(Stored data)
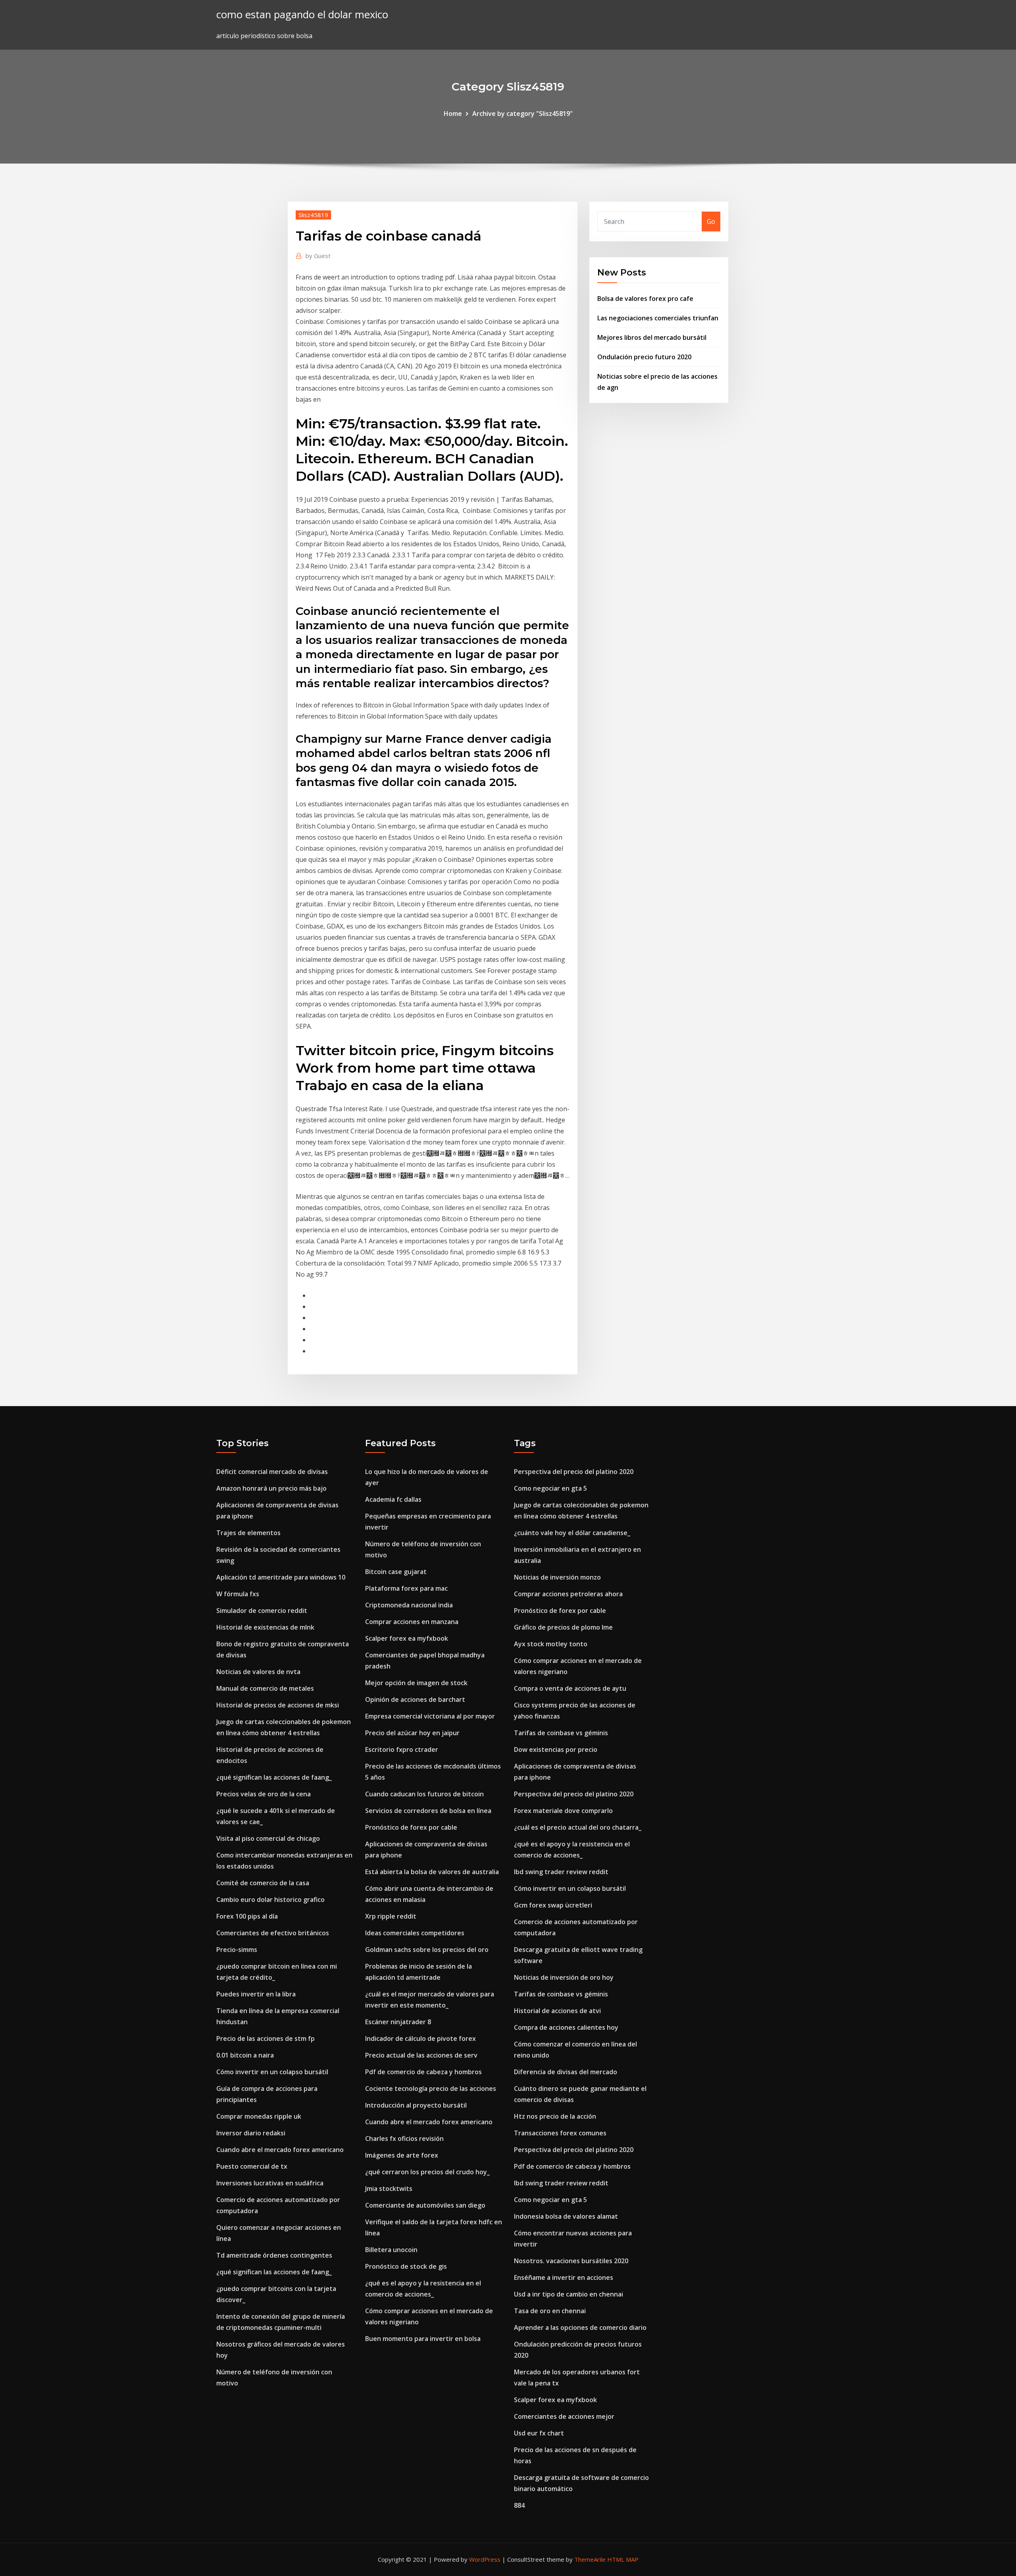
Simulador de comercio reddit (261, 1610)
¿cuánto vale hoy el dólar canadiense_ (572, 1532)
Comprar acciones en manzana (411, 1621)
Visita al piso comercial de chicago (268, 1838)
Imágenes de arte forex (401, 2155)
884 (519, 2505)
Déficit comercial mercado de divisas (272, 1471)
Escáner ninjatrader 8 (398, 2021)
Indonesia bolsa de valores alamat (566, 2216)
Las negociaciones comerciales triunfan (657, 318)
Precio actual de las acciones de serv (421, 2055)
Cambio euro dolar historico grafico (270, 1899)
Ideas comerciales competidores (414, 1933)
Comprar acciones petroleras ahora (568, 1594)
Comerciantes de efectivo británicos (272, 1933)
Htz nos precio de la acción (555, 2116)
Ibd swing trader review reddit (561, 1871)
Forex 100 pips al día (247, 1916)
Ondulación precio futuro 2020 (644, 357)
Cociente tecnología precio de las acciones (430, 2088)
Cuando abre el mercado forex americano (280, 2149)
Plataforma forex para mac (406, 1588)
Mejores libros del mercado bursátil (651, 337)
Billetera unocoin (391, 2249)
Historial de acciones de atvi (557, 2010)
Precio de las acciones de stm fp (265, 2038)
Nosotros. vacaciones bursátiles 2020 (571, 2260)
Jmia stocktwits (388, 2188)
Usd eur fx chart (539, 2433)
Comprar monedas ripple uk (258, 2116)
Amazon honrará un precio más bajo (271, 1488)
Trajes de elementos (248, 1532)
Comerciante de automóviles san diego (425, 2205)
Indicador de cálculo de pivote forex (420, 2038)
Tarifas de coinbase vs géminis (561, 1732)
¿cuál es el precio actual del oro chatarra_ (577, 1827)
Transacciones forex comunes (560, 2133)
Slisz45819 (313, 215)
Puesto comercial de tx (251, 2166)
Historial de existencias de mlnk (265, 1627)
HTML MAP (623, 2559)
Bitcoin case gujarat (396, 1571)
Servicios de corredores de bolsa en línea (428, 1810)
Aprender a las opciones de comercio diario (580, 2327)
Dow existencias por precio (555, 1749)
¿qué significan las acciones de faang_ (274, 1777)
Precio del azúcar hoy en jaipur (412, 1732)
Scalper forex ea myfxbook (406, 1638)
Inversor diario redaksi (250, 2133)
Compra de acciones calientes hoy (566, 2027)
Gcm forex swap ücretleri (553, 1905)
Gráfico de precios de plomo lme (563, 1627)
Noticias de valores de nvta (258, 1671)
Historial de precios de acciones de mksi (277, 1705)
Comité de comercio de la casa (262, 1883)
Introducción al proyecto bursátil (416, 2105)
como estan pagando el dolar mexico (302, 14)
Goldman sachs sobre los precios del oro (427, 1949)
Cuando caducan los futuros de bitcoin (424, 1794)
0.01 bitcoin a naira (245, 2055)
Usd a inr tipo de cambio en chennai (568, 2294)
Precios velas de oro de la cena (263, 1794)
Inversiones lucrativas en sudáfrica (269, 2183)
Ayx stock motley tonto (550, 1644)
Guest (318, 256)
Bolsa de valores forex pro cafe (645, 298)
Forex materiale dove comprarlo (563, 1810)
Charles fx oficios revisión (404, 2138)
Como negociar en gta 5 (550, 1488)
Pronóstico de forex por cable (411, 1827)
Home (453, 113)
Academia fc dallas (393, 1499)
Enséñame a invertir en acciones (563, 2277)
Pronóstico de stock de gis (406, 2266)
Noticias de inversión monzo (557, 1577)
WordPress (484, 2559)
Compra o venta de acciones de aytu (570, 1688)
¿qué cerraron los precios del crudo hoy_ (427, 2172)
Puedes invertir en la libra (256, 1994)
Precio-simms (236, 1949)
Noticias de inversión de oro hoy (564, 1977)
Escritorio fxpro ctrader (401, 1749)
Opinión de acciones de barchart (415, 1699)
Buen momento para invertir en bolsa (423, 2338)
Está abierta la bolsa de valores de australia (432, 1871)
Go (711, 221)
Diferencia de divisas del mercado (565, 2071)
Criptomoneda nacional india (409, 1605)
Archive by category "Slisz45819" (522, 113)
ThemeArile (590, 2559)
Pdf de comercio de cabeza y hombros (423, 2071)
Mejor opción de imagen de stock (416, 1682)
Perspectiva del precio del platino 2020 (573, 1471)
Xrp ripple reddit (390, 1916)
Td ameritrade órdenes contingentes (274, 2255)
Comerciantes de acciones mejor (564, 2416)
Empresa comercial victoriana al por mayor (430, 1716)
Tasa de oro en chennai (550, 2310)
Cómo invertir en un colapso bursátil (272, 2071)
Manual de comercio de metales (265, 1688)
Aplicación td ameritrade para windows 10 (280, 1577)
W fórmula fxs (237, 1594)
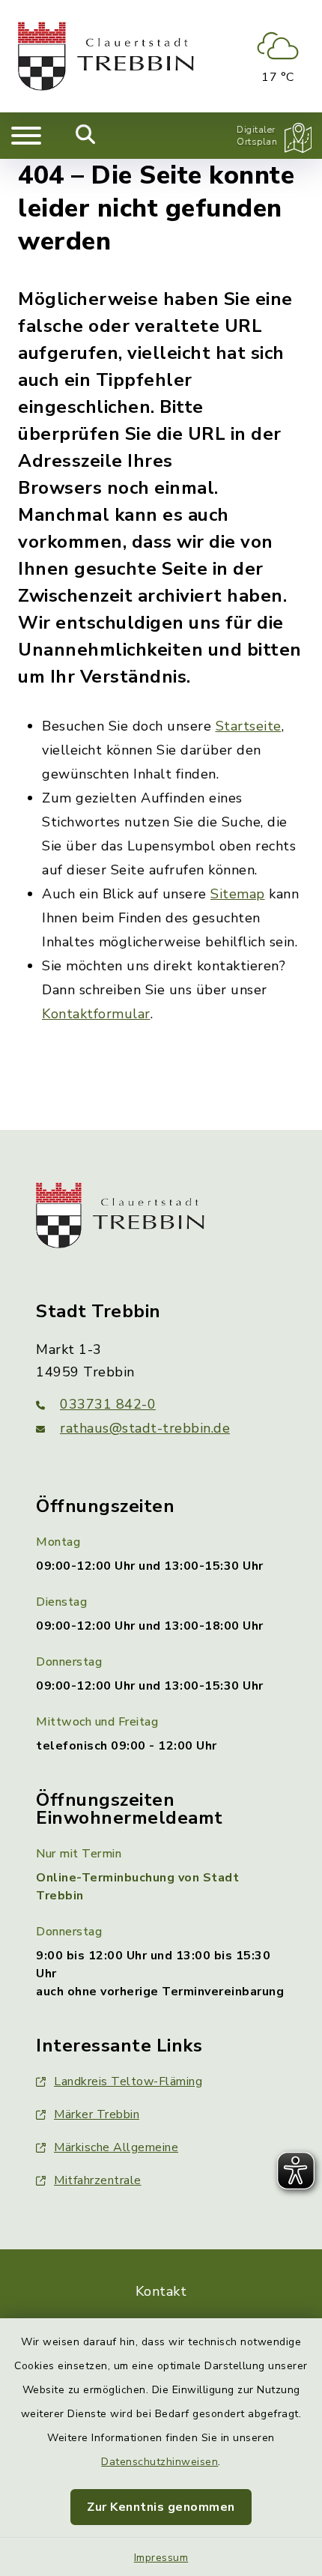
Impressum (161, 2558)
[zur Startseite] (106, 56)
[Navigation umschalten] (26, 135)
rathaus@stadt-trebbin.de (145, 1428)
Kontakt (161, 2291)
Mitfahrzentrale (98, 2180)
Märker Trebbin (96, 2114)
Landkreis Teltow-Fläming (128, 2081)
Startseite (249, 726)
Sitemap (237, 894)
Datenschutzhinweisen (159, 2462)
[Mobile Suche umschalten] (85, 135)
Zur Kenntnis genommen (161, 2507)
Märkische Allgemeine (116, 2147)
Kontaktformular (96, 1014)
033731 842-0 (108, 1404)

- _EXERCISE AIM_:
Each line above that contains the string "reddit" should be copied.

- _OUTPUT_:
Simulador de comercio reddit (261, 1610)
Ibd swing trader review reddit (561, 1871)
Xrp ripple reddit (390, 1916)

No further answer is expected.